**Activity**
Without any pictures, output the records exactly as they are.

Stored data

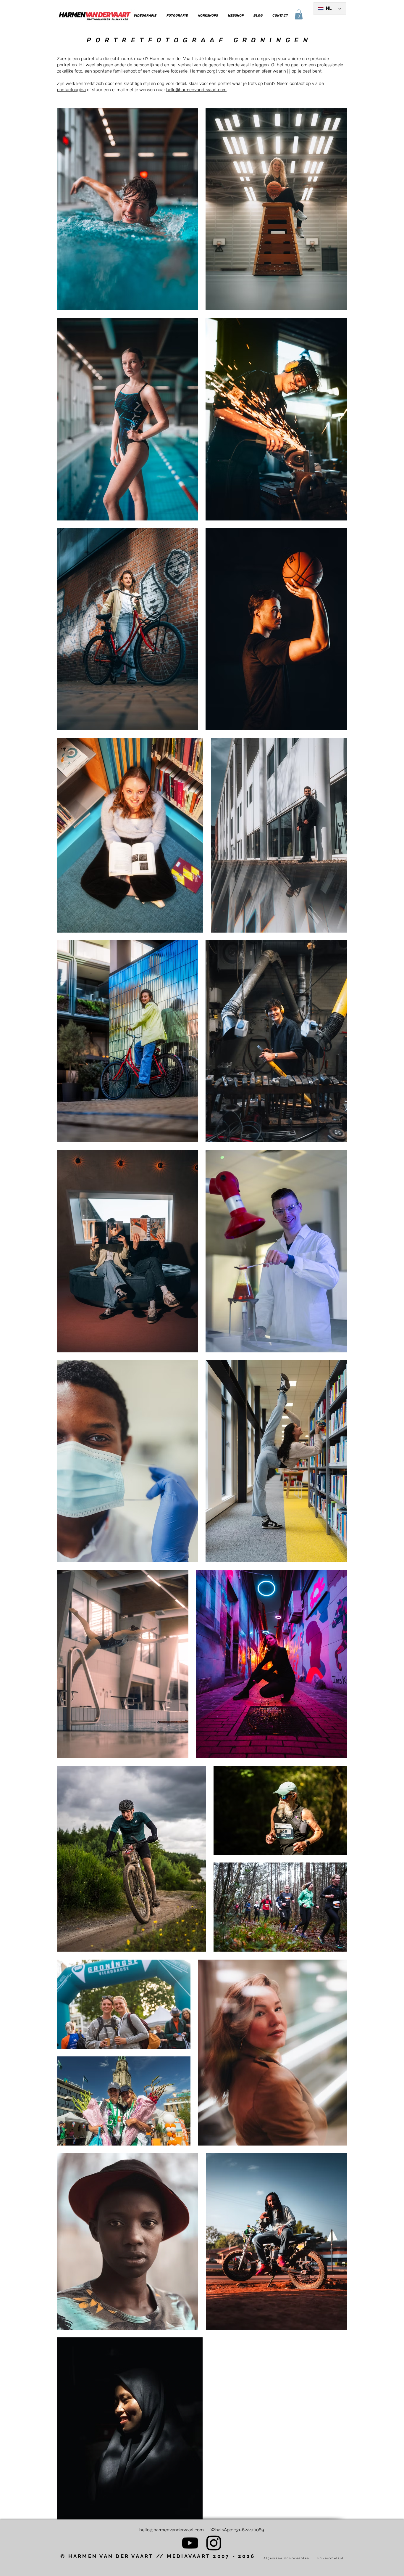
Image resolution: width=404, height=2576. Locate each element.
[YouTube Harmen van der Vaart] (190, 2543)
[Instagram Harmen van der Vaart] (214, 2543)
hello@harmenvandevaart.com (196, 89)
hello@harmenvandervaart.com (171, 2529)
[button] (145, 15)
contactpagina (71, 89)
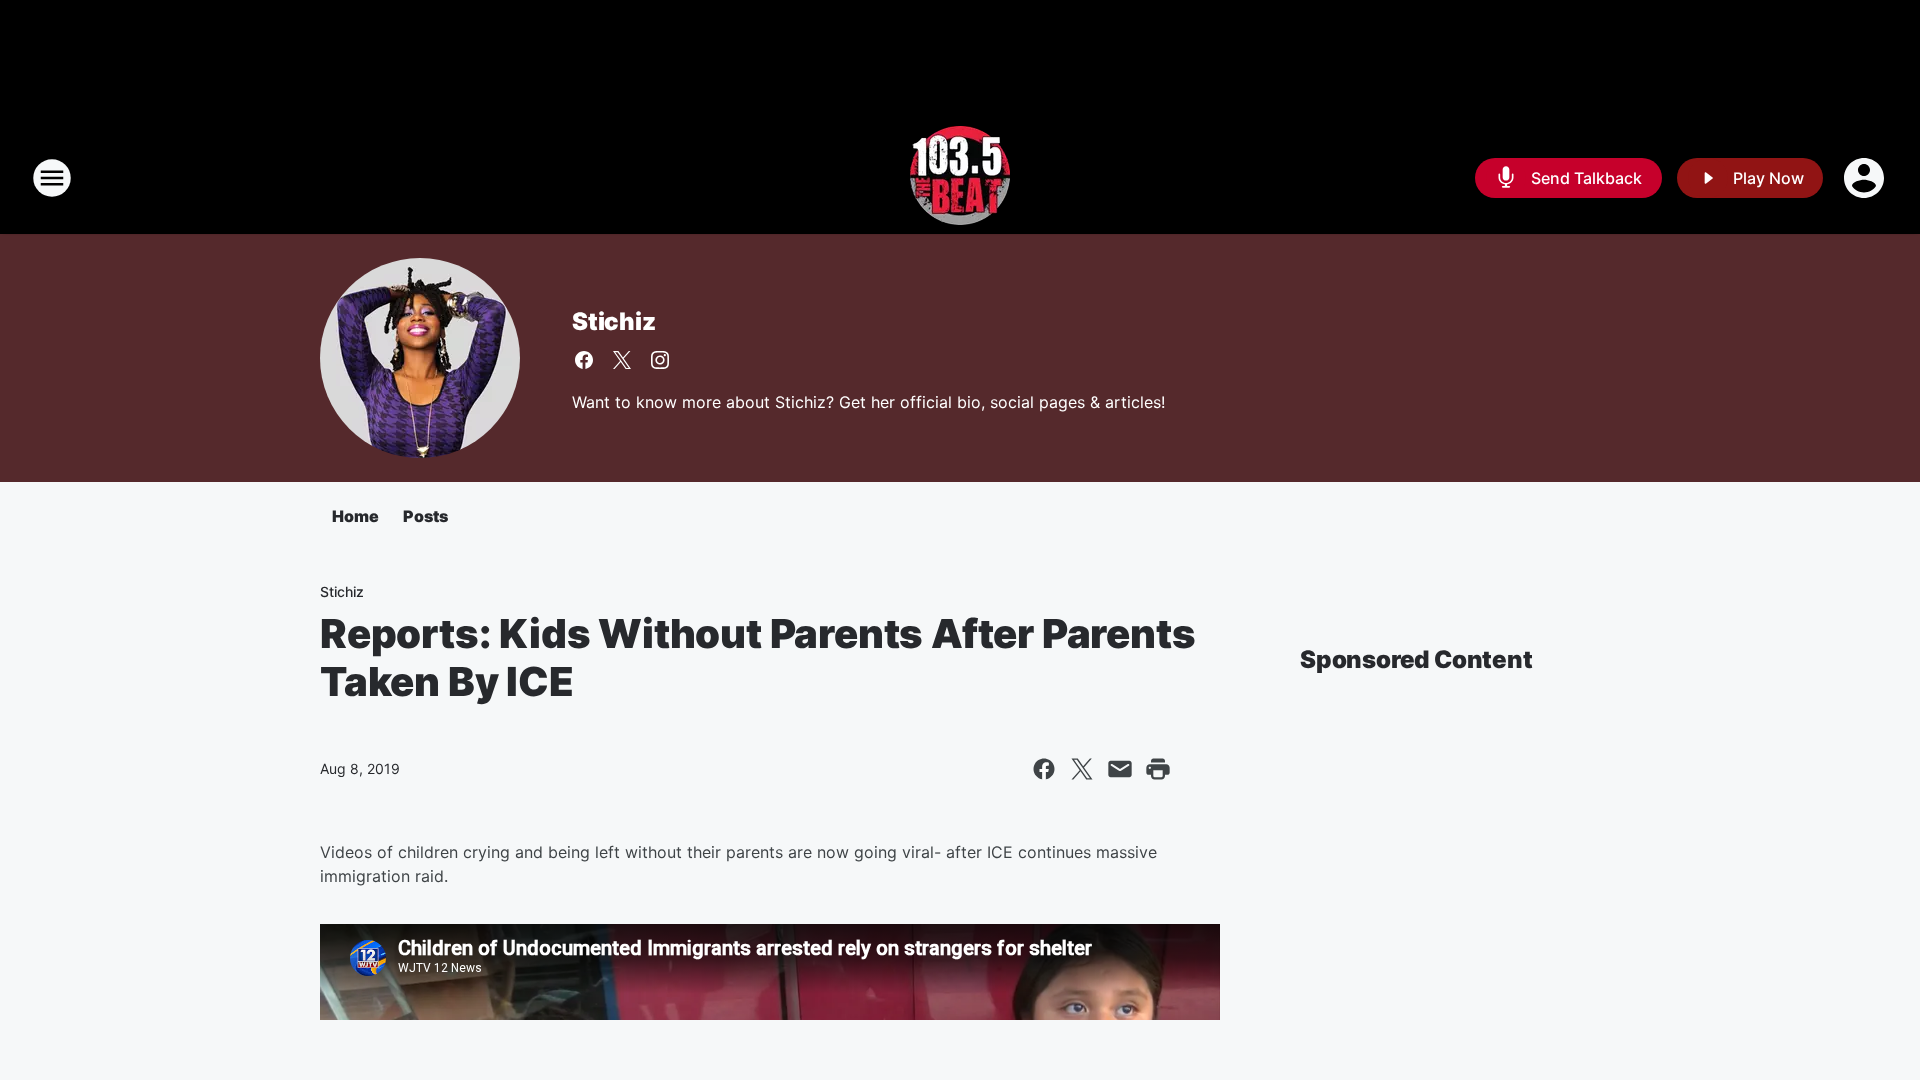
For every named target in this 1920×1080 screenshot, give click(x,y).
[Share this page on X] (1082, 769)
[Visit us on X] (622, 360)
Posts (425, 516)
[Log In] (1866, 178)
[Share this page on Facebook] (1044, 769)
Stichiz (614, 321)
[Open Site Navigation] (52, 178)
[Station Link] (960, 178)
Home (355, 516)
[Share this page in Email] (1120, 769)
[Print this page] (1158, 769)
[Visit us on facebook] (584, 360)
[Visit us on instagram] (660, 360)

**Response box**
Image resolution: width=404, height=2576. Locate each element.
[YouTube Harmen van der Vaart] (190, 2543)
[Instagram Harmen van der Vaart] (214, 2543)
hello@harmenvandevaart.com (196, 89)
hello@harmenvandervaart.com (171, 2529)
[button] (145, 15)
contactpagina (71, 89)
For every named target in this 1920×1080 screenshot, give click(x,y).
[Share this page on X] (1082, 769)
[Visit us on X] (622, 360)
Posts (425, 516)
[Log In] (1866, 178)
[Share this page on Facebook] (1044, 769)
Stichiz (614, 321)
[Open Site Navigation] (52, 178)
[Station Link] (960, 178)
Home (355, 516)
[Share this page in Email] (1120, 769)
[Print this page] (1158, 769)
[Visit us on facebook] (584, 360)
[Visit us on instagram] (660, 360)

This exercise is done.